Exercise goal> Begin at the line containing "The height and width of the screenshot is (661, 884)." and end at the final line of the entries. Please reproduce those lines exactly.

Records for this exercise>
=======

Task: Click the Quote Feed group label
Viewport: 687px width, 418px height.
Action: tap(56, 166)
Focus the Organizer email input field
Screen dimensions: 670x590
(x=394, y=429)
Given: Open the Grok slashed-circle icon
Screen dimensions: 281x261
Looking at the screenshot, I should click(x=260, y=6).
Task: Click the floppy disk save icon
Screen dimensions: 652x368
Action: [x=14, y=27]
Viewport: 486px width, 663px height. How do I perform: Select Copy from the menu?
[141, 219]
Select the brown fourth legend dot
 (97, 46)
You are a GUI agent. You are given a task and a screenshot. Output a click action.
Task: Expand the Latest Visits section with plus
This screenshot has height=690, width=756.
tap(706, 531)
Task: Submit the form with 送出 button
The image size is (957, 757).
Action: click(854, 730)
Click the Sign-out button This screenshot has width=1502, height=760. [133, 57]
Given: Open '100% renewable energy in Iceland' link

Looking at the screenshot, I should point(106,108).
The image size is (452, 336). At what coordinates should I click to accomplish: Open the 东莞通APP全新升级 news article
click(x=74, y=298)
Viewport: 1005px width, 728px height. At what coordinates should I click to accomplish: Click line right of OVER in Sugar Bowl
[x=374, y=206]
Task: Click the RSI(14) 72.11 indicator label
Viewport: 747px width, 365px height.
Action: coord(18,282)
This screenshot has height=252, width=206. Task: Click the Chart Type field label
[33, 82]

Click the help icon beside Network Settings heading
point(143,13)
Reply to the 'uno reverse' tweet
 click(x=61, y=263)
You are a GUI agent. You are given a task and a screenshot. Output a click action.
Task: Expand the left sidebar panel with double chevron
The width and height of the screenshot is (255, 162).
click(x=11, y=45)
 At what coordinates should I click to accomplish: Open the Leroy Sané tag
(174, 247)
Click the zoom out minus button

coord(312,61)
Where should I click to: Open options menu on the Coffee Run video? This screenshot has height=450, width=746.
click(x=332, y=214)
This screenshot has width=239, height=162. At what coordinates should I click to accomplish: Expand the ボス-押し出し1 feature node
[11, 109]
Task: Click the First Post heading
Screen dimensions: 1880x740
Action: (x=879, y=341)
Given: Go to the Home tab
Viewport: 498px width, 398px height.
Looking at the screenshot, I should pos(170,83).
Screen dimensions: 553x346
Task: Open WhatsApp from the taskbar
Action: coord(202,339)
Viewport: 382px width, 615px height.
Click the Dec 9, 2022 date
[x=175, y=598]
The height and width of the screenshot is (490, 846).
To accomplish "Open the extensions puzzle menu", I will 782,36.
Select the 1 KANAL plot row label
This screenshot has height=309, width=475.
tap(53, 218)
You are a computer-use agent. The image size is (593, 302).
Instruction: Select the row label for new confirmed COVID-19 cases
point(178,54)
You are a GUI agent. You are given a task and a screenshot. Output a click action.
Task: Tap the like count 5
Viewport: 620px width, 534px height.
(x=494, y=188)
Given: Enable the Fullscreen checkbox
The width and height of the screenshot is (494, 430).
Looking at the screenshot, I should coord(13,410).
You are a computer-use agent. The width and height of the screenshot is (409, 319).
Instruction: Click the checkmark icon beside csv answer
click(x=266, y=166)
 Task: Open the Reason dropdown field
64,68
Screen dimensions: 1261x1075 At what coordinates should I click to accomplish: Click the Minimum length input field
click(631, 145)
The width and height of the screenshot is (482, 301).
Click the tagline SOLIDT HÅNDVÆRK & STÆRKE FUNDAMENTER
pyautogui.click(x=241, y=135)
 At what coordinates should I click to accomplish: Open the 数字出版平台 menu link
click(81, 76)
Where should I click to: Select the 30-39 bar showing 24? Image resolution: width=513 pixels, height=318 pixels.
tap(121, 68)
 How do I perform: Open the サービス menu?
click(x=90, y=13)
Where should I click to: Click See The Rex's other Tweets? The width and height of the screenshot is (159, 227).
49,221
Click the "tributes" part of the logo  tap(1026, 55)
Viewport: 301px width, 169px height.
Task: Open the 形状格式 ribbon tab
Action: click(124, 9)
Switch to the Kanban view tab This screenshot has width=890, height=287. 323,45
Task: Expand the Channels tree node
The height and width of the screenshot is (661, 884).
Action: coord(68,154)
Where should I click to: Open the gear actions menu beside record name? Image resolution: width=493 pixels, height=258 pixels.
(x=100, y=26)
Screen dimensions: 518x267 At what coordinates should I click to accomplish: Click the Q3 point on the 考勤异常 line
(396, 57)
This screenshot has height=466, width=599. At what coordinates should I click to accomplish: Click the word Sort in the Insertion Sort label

=======

Solution for this exercise>
The height and width of the screenshot is (661, 884).
Action: coord(68,154)
Where should I click to: Open the gear actions menu beside record name? Image resolution: width=493 pixels, height=258 pixels.
(x=100, y=26)
Screen dimensions: 518x267 At what coordinates should I click to accomplish: Click the Q3 point on the 考勤异常 line
(396, 57)
This screenshot has height=466, width=599. At what coordinates should I click to accomplish: Click the word Sort in the Insertion Sort label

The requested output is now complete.